I never did become a super strong swimmer, but I get by. And on the few occasions now that I get the chance to plunge into one of the 10,000 Lakes that surround me, those few brief, crisp seconds of solitude below surface are nearly sacred. Almost nothing triggers more childhood memories for me than the feel of fresh lake water and the smell of boat gasoline.
I was a hesitant, sitting-on-the-edge-of-a-dock kind of kid in many ways. But by the time I reached my late teens and twenties, I was all about adventure. I rode upside down on rollercoasters, kissed a couple of boys, skied down mountains in New Zealand, dyed my hair blond, backpacked around Europe, parasailed through the sky during my honeymoon, and faxed "breaking news" to the press as a PR girl.
But then I gave birth a few times, fell head-over-heels in love with my three little tadpoles, two brunettes and a blond, and anchored myself close to the dock once again. This time, as lifeguard—without the red suit and tan legs.
Motherhood, of course, has some jumping-off-the-deep-end moments, a surreal adventure in its own right, in which I often don't know which way is up. But the fear of losing sight of my children and the enormous responsibility of protecting them from anything that might pull them below the surface has, at times, okay a lot of times, swallowed me whole. Jonah and the Whale.
Right now, I'm in the sweet spot. My kids are old enough to hang up their own darn beach towels, but still close enough to the dock where they can hear me bellowing "that's too far" through my air horn. But, in spite of my sometimes zealous efforts to keep them close, they venture out a little more each day.
Too soon, I know, as it should be, they'll be swimming beyond the buoys and into other bays, leaving me and hubby sittin' on the dock by ourselves listening to crickets.
No offense to the late soul music legend Otis Redding, but hopefully, we won't just be "restin' our bones" and "watching the ships roll in."
"Sittin' in the morning sun
I'll be sittin' when the evening comes
Watching the ships roll in
Then I watch them roll away again, yeah . . ."

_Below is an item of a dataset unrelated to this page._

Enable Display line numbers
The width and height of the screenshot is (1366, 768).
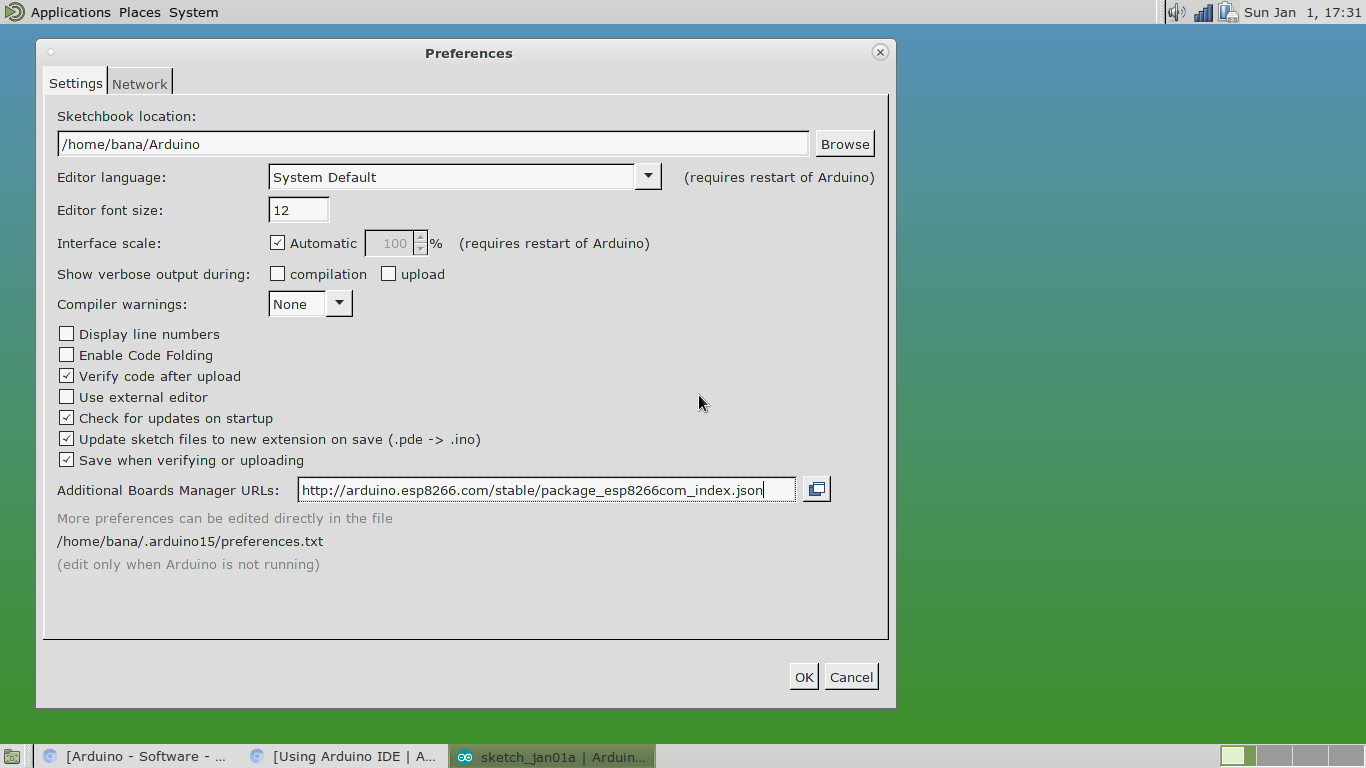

Lettin' go of the rope and setting them free is going to be excruciating for me, I'm pretty sure. So I'm trying to let go gradually, inch-by-inch. Part of that process means kicking off my own flip-flops from time to time and venturing out past the buoys, too, towards a few neglected interests and dreams.
Diving in and attempting something we've always wanted to do, if we had more time or were guaranteed not to fail, is easier said than done. At least it is for tentative types like me or any one of us simply trying to stay afloat while caring and worrying for loved ones and making ends meet.
But we've only got this one earthly life to live. It's up to us to make the most of it by wading in past our comfort zone (or, in my case, my midlife skirted swimsuit line) a little. I'd rather my kids look back and remember a mother who failed and flopped trying than one simply sittin' on the dock of the bay watching the tide roll away.